The Middle East Forum reports that:
According to several Arabic news sources, last Monday, Sheik Abdul Aziz bin Abdullah, the grand mufti of Saudi Arabia, declared that it was “necessary to destroy all the churches of the region.” The grand mufti made his assertion in response to a question posed by a delegation from Kuwait: A Kuwaiti parliament member recently called for the ”removal” of churches (he later “clarified” by saying he merely meant that no churches should be built in Kuwait), and the delegation wanted to confirm the Sharia’s position on churches. Accordingly, the grand mufti “stressed that Kuwait is a part of the Arabian Peninsula, and therefore it is necessary to destroy all churches in it.”This report brought back memories of a trip to Saudi Arabia that I took in January 2001, before joining the Bush administration. I traveled there as chairman of the U.S. Commission on International Religious Freedom, and the delegation (which included Cardinal McCarrick) met with government officials and religious authorities. To several, we made the argument that as Saudis claim to value religious faith and practice so deeply, surely they could understand the terrible hardship they were creating for the many Christians who lived in the kingdom by forbidding them to worship. They can worship at home, came the reply (somewhat disingenuously, for we knew that the religious police often broke up such private religious services). That isn’t enough, we argued, especially for Roman Catholics whose religion includes the sacraments that only a priest can administer. And there are roughly a million and a half Catholics, mostly Filipinos, here in Saudi Arabia, we said. Too bad, came the reply; they knew our rules before they came, and the rule is no religion other than Islam in Arabia. No churches. Period.
Well, we noted, there are churches in every other country on the Arabian Peninsula: Kuwait, Oman, Yemen, Bahrain, Qatar and the UAE. You are the only exception. Are you suggesting that all those churches should be closed? Yes, came the reply. Every one of them.
So the reported statement by the grand mufti came as no surprise to me. Nor is it a surprise, considering his interpretation of Islam, that the religious police make it so difficult for Christians even to worship privately, in their homes. In a better world, the U.N. Human Rights Council would be denouncing these violations of freedom of religion, as would the whole Organization of Islamic Cooperation, given that Saudi Arabia is the only one of its 57 member countries that absolutely bars churches. In the world in which we actually live, denunciations of the Saudis for this are almost non-existent.

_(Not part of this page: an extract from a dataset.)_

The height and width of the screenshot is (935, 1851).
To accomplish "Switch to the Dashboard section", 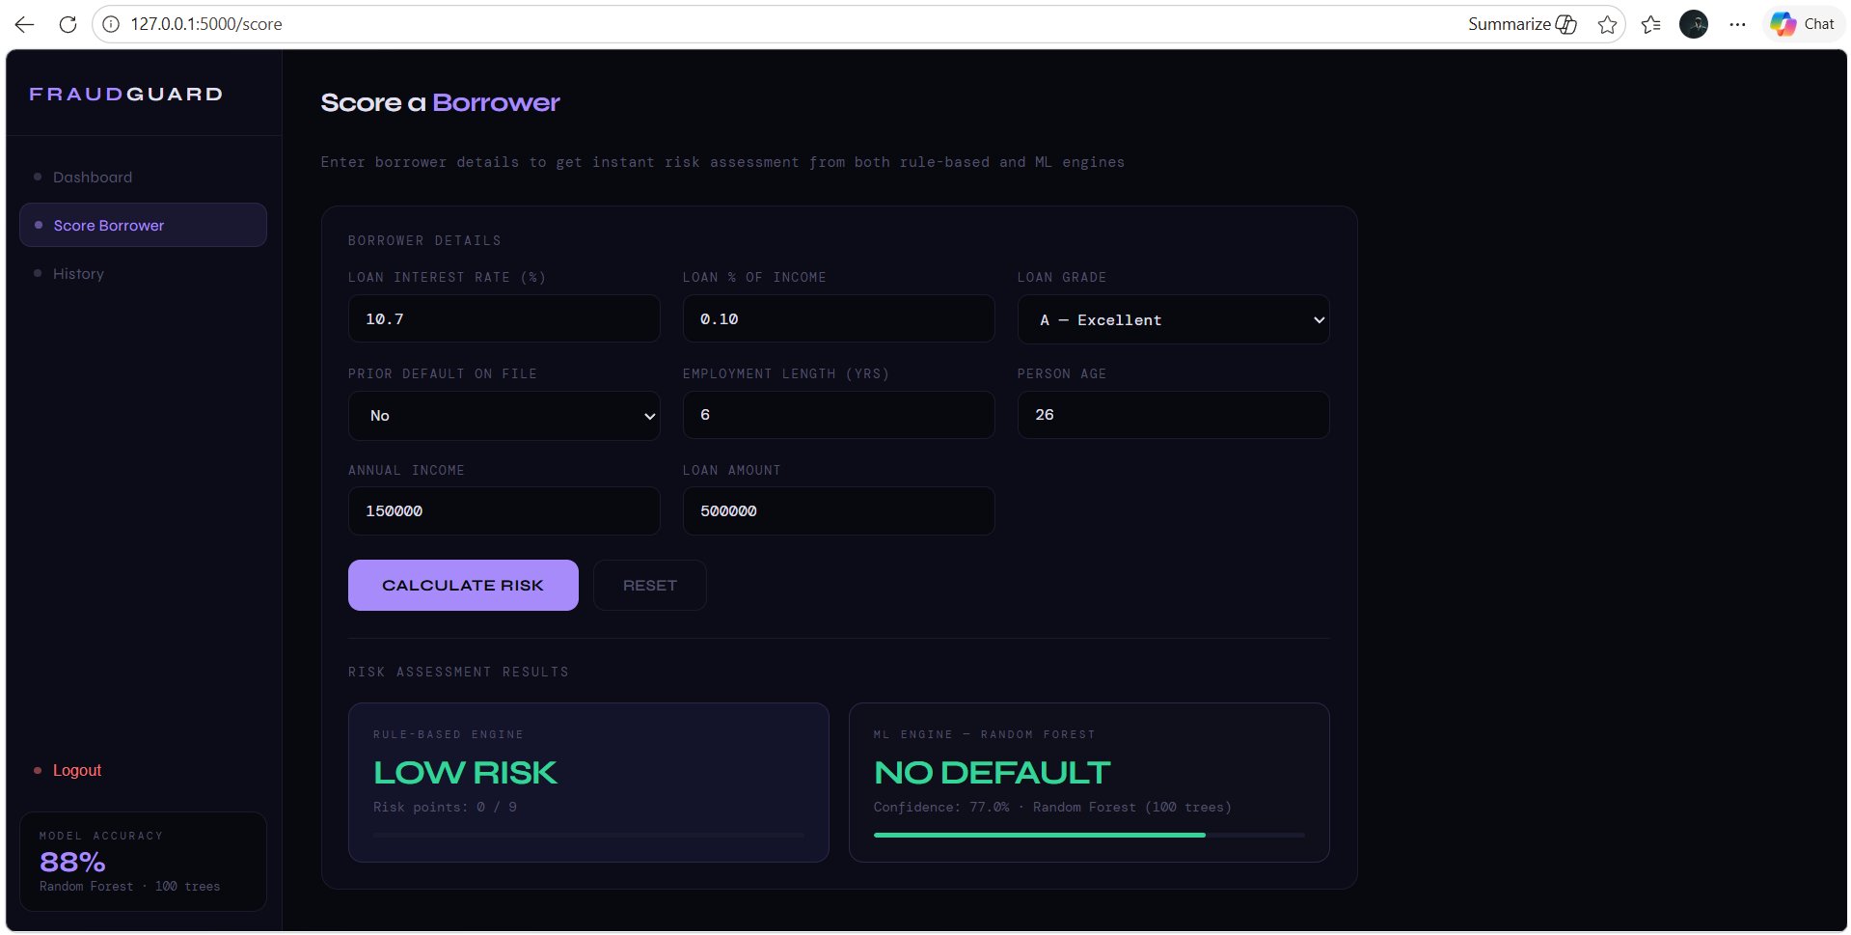I will coord(93,177).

To give credit where it is due, the U.S. government, in the latest International Religious Freedom Report issued by the State Department, honestly states: “Freedom of religion is neither recognized nor protected under the law and is severely restricted in practice [in Saudi Arabia] ... The government officially does not permit non-Muslim clergy to enter the country to conduct religious services, although some do so under other auspices and are able to hold services. These entry restrictions make it difficult for non-Muslims to maintain regular contact with clergy. This is particularly problematic for Roman Catholics and Orthodox Christians, whose faiths require that they receive sacraments from a priest on a regular basis.”
This is not as frank as some of the earlier Bush administration human rights reports, which until 2005 stated flatly: “Freedom of religion does not exist” in Saudi Arabia. The grand mufti’s statement ought to be widely denounced around the world, but won’t be — a scandal and a shame.
From “Pressure Points” by Elliott Abrams. Reprinted with permission from the Council on Foreign Relations.